Friday, February 17, 2017

Frankenstein Sundae, 286

Anyway, Mary takes us back twelve years and tells us Lord Lodore’s story. He’d taken his three-year-old daughter, Ethel, to Illinois (a wilder place in them-thar days), where they lived in solitude in the wilderness. He threw himself into study and reading—just as Mary herself had done at the most painful times of her life. (Just as I have done.) Mary tells us about Lodore’s education of Ethel, and my notes show that I was reminded when I read the book both of the widowed Godwin teaching little Mary—and, of course, of Prospero’s educating Miranda in The Tempest.
Then we flashback even farther—to Lodore’s own boyhood and education (he’d ended up at Oxford). But he was a loner—and, as we’ve seen, would remain so.
Back to the “present”: Lodore and Ethel, now 15, are leaving Illinois to return to England. And then … the scene at … Niagara Falls!
I can’t type those words—Niagara Falls!—(with an exclamation point) without thinking of that old Abbott and Costello film Lost in a Harem (1944), where they performed a famous vaudeville skit in which Niagara Falls! is the trigger. (The scene is easily available to watch on YouTube—and the comedy pair repeated it on some other occasions.) In the film, Lou is in jail with a derelict, who, when he hears the words Niagara Falls, freaks out, for it reminds him of chasing down the lover of his wife, finding him at the Falls … and … (Link to video clip.)

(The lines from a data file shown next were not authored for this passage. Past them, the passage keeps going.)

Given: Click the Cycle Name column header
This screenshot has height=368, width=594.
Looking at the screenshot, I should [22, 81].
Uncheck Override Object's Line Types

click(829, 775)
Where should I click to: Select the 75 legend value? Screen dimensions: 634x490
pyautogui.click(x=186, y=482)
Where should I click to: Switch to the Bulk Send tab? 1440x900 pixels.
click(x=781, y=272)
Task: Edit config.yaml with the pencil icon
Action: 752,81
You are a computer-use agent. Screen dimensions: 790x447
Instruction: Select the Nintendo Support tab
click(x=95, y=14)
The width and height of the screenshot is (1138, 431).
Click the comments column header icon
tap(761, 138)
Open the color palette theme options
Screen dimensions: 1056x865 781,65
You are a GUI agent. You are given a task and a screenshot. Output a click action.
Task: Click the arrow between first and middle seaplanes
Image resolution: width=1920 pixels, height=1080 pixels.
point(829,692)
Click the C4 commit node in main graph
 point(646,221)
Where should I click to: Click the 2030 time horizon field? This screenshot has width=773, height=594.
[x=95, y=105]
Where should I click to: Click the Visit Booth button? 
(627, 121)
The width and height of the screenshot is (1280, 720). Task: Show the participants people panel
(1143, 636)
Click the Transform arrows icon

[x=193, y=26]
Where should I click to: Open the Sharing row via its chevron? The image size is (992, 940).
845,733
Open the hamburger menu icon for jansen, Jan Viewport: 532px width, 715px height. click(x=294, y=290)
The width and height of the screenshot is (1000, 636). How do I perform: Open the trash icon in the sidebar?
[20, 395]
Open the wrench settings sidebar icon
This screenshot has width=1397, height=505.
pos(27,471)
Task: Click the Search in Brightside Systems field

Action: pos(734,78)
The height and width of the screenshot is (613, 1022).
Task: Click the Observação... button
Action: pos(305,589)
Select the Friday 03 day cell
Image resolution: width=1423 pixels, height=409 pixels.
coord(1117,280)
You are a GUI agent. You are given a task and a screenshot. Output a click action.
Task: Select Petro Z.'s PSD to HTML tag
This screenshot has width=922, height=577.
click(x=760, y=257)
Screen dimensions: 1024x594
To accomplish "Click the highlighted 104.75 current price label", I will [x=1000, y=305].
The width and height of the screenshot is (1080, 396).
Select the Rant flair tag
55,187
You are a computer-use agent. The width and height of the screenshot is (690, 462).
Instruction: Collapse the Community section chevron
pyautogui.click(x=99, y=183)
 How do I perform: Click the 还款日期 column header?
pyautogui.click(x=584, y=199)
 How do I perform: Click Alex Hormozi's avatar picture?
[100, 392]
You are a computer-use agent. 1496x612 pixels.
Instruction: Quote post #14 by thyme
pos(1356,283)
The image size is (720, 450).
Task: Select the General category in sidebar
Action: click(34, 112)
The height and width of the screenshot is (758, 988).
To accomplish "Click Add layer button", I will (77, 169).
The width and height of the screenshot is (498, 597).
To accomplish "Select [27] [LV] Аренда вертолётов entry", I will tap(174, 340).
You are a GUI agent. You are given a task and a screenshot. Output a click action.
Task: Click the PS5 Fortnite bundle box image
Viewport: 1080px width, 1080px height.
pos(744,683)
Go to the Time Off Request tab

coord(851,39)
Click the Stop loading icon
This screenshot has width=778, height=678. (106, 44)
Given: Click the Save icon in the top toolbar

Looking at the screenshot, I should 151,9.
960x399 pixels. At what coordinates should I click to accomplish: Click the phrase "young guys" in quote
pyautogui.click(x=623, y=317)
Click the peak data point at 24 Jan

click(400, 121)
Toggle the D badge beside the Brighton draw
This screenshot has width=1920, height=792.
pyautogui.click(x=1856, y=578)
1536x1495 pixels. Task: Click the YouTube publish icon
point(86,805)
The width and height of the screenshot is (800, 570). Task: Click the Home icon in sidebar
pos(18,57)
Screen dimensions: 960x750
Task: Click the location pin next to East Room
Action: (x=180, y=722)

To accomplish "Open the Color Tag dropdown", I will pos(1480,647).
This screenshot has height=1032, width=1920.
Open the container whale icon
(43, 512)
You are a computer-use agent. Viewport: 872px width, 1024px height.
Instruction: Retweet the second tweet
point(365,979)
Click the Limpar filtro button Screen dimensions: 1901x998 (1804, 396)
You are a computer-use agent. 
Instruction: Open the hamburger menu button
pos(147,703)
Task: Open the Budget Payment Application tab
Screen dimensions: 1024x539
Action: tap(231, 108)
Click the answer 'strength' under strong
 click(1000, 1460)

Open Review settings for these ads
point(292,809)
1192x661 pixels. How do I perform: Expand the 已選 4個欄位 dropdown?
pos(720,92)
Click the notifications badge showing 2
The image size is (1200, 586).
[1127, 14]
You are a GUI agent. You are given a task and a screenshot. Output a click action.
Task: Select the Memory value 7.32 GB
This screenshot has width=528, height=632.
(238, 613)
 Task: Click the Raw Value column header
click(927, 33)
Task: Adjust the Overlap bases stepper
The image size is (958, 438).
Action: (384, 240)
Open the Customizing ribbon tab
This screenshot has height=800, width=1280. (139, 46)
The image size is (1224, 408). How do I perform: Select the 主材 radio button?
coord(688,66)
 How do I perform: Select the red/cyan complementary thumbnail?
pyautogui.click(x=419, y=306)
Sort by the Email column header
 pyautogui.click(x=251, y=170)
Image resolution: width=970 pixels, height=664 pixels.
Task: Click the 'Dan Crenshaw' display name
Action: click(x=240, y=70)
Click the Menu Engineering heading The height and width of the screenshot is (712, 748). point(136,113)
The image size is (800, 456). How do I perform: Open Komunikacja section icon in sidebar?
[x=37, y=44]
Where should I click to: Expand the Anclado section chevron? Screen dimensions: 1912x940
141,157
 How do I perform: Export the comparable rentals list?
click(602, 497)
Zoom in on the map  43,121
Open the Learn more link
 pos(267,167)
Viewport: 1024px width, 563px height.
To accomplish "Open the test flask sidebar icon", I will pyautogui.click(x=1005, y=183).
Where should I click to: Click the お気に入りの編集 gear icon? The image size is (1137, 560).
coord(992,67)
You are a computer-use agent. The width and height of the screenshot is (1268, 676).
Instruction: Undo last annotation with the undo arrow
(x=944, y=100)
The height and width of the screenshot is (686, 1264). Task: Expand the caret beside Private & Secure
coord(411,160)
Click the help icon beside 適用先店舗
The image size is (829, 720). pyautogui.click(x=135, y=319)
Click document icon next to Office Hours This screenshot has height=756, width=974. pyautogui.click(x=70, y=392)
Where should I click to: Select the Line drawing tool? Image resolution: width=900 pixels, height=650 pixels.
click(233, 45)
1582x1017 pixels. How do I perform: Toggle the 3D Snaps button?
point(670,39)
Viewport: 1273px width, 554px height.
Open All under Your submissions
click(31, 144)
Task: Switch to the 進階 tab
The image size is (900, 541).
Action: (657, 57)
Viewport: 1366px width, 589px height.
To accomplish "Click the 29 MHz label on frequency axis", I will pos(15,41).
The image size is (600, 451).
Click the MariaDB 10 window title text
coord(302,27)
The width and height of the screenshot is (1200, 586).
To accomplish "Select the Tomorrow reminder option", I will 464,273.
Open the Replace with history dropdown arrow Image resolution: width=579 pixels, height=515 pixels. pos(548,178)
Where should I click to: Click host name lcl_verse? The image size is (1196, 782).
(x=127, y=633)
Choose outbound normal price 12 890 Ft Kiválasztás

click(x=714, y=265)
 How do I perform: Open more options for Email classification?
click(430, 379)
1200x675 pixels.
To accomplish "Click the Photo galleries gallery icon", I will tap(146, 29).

And I guess this connection (Mary Shelley and Niagara Falls and Abbott and Costello) shows—about as well as anything else—the massive clutter in my mind, the mixture of high and low, of pop culture and “high” culture, of the sublime and the ridiculous, of my fourth-grade self and my Ph.D-self; yes, my mind is an eccentric's attic jammed with cartoons and comic books, the Cleveland Orchestra and my love of “Ape Call” (that 1956 hit by Nervous Norvus), Shakespeare plays and 50s TV shows (especially cowboy shows!), of memories of visits to literary archives and boyhood trips to Saturday morning double-features in Enid, Oklahoma—front row: Coke, popcorn, Snickers, newsreels, cartoons, Westerns (The Three Mesquiteers, Johnny Mack Brown, Bob Steele) … and on and on and on and on.